7 Things to Do in New Orleans: Our Tips for Louisiana Fun
New Orleans has its very own genre of 'crazy' and a visit there is unforgettable. Make it all the more fun with this short list of awesome activities!
1. Visit Jackson Square
Jackson Sqaure proper is a small park in the French Quarter facing the Mississippi river, with a big bronze statue of Andrew Jackson, the hero of the Battle of New Orleans, on a rearing horse in the middle of it. It's not much in itself, but around Jackson Square there is much to see. Museums, local artists and performers, restaurants, the St. Louis Cathedral and other historic buildings surround the park, and the park itself is a great first stop on your New Orleans adventure. I recommend checking out the Big Muddy river across the street- the size, speed and smell of the Mississippi is truly remarkable.
Jackson Square: http://www.experienceneworleans.com/jackson-square.html
2. See Live Blues Music
Even on a Wednesday night, a walk down Bourbon St. after dark is a thrilling experience: Dozens of bars have live bands playing through their open doors, and by passing each one, you get the impression that a band is playing in every other building in New Orleans. Which is almost true.
════════════════════
*Requirements*: Continue the article on things to do in New Orleans, starting after its last sentence. The data here comes from a separate source.

[Entries for locating text and elements]
════════════════════
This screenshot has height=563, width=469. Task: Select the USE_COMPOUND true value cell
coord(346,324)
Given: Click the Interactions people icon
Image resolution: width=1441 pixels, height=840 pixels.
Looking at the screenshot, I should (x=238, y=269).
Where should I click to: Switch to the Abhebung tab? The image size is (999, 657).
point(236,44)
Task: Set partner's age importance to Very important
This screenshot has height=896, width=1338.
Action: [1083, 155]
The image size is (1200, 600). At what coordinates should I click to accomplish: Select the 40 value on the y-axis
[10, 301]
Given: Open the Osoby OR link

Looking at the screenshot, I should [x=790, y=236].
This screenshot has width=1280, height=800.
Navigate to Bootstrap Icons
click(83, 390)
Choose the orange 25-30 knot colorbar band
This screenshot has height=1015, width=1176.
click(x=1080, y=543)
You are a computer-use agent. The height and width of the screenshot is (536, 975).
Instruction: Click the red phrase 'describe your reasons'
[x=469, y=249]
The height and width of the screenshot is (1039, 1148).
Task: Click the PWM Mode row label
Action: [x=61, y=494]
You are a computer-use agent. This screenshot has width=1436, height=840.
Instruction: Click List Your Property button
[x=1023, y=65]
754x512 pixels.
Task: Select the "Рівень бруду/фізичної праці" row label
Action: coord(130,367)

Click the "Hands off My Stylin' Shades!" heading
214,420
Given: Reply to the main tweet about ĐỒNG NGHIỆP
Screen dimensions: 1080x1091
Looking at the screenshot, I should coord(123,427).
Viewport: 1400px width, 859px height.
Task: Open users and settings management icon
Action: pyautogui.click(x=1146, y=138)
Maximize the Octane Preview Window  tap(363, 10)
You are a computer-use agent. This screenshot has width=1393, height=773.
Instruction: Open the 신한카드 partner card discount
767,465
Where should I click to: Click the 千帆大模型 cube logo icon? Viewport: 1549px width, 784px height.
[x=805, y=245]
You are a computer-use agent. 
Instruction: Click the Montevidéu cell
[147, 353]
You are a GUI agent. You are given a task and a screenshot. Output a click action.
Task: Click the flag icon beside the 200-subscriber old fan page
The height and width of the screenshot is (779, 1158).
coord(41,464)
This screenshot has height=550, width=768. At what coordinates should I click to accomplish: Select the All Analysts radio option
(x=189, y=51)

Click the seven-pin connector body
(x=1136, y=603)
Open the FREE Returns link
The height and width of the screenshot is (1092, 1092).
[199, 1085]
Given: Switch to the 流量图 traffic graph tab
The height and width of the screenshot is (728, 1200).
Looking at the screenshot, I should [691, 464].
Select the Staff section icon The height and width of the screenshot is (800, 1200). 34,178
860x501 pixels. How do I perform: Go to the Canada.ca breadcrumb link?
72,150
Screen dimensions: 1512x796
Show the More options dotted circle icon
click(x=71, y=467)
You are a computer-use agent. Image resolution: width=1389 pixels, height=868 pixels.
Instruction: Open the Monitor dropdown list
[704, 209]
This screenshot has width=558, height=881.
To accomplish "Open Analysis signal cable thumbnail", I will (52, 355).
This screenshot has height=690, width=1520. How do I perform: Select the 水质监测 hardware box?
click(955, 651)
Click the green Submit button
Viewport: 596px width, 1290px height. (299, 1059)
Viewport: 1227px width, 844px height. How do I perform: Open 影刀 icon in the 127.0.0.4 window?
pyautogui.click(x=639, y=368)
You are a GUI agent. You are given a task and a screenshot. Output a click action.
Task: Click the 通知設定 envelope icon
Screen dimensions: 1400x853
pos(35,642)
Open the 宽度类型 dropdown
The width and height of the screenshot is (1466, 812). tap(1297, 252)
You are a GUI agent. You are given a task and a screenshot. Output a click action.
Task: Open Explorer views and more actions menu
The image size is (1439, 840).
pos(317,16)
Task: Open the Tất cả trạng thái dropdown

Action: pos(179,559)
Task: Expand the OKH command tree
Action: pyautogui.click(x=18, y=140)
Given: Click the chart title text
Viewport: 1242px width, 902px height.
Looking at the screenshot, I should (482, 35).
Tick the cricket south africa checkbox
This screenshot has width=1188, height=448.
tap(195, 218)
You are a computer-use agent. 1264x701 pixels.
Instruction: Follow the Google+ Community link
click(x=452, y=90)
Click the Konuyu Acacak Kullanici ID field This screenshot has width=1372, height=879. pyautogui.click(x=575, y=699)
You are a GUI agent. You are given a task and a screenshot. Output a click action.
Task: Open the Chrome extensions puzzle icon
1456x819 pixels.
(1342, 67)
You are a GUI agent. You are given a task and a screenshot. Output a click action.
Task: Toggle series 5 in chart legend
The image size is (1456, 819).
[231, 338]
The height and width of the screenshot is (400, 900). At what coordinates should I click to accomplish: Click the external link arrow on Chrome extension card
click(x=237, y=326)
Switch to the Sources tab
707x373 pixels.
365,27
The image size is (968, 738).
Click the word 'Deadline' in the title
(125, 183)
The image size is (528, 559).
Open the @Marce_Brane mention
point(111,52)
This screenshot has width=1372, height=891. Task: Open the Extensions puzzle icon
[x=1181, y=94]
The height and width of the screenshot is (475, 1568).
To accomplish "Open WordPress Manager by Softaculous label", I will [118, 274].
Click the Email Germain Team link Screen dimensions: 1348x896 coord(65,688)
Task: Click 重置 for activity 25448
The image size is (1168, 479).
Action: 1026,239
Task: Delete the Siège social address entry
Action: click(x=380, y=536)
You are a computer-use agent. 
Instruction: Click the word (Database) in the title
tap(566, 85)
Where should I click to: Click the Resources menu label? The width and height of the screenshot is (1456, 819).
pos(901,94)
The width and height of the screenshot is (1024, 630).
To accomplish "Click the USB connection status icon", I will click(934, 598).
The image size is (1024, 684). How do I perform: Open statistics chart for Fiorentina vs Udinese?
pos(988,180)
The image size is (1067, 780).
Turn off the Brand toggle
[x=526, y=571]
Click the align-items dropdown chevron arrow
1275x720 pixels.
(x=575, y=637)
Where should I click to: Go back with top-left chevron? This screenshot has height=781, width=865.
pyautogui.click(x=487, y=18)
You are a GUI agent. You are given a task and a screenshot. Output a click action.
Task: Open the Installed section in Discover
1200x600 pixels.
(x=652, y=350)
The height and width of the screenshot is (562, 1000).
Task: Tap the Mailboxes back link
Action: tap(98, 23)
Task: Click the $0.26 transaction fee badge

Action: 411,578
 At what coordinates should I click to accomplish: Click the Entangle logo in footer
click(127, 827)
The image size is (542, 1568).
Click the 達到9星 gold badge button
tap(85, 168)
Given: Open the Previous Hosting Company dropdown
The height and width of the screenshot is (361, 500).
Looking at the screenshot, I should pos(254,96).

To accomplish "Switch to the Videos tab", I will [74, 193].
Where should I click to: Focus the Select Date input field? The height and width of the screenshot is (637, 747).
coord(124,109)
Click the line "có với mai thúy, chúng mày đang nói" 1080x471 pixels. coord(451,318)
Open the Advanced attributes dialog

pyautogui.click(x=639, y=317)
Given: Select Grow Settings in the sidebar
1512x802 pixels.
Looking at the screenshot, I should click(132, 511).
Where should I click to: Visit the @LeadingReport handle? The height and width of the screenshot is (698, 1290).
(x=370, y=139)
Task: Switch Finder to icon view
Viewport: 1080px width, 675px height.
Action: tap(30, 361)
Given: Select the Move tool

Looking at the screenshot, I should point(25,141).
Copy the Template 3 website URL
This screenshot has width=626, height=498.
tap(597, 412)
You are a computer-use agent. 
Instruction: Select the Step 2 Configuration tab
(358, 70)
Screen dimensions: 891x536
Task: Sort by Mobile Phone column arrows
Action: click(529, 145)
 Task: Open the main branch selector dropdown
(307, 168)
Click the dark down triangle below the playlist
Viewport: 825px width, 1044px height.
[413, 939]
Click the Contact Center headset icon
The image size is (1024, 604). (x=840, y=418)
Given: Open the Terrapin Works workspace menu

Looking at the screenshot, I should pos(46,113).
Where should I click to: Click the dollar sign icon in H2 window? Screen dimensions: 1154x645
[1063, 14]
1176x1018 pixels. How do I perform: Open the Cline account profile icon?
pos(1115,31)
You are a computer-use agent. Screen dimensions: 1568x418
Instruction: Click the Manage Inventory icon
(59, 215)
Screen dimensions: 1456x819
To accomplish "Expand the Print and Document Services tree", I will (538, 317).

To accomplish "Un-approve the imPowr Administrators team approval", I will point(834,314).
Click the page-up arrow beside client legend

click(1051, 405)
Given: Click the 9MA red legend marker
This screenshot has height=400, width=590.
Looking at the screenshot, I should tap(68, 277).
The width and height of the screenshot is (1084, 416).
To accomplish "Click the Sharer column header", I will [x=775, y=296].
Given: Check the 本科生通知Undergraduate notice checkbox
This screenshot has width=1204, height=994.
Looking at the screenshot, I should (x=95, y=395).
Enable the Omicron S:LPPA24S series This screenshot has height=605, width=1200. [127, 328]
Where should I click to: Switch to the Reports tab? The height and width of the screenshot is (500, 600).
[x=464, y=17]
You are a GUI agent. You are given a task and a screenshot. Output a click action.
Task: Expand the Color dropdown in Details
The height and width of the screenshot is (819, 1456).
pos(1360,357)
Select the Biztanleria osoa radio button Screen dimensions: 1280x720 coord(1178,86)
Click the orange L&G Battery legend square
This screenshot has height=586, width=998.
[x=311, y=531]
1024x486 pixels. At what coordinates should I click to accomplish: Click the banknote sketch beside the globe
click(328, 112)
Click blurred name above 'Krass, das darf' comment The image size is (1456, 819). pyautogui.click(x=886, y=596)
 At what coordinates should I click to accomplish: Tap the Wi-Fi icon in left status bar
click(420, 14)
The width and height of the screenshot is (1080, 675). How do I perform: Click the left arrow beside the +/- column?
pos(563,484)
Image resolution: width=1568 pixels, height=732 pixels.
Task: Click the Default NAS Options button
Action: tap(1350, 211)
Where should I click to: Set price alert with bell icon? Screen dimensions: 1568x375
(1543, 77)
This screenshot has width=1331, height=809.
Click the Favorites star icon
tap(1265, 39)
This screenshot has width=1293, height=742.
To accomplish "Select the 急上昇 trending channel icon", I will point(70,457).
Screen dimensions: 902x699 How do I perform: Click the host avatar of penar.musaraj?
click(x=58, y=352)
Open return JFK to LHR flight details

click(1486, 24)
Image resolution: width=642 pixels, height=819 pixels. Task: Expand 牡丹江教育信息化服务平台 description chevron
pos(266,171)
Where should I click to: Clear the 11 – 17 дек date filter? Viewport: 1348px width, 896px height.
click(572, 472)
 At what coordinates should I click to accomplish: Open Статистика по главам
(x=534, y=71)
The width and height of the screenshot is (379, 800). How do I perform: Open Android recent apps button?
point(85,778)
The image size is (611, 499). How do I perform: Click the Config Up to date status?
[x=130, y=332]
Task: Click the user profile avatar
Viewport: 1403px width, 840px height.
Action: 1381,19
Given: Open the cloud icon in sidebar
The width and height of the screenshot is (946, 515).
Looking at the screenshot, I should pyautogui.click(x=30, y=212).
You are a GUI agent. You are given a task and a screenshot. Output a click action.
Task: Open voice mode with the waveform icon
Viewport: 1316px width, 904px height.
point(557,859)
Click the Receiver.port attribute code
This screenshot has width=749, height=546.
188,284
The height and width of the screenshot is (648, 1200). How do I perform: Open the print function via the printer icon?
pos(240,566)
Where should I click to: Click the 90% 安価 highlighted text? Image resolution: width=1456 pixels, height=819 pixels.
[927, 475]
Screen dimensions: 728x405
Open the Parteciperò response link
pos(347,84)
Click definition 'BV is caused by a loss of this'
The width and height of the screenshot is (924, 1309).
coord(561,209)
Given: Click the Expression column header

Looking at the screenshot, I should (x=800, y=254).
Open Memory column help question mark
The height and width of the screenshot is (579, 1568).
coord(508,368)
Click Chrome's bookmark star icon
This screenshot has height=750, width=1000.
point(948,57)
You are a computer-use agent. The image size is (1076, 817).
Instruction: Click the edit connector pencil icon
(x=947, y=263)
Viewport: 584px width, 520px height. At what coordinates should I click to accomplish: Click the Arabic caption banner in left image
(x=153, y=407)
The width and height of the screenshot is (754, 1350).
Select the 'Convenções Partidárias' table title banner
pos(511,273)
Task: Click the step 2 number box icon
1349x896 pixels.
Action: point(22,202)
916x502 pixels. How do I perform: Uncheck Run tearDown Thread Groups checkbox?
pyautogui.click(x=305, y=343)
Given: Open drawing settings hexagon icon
════════════════════
*Task answer*:
Take a walk down Bourbon tonight to find your next favorite band, or just head on over to the Funky Pirate Blues Club to hear resident musician "Big Al Carson" belt it out with his Blues Masters.
The Funky Pirate: http://thefunkypirate.com/
3. Swamp Boat Tours!
Have you ever wanted to strap into an 'air boat' (one of those vessels with a big propeller-like fan on its stern) and take off over an alligator-infested swamp? If you find yourself in New Orleans, then this dream of yours can become a reality.
There are acres and hecta-acres of swamp around New Orleans where swamp-boat companies take people on wild-life tours in the bio-diverse Bayou. Go see the exotic plant-life and encounter fearsome alligators with one of the experienced guides of these companies:
Jean Lafitte Swamp Tours: www.jeanlafitteswamptour.com
Swamp Tours New Orleans: www.airboatadventures.com
4. Go Voodoo Shopping
"I Put a Spell on You" is one of those ubiquitous blues songs you'll hear on the bar-strung streets of downtown, its local popularity no doubt informed by the inseparable association we have between New Orleans and Voodoo Magic.
One of the most exciting things to do in New Orleans is to go check out some of its Voodoo shops. Store proprietors will be more than happy to explain the function of each magical item, the proper technique to every spell and provide bizarre anecdotes to assure you of the efficacy of Voodoo. I myself bought a pouch of rattlesnake skin for good luck from Voodoo Authentica in 2010, and since nothing really bad has happened yet and everything has been pretty much OK, I don't regret it. Some things are worth believing.
Voodoo Authentica: www.voodooshop.com
Marie Laveau's House of Voodoo: www.voodooneworleans.com
5. New Orleans Street Food
Mudbugs. Beignets. Po' Boys. Muffuletas. Oysters.
New Orleans is the sort of pedestrian city where you can sample delicious, traditional food on-the-go. Vendors line the streets of of the French Quarter hustling beignets and muffuletas, and, in the mid-March to late June crawfish season, boiled mudbugs.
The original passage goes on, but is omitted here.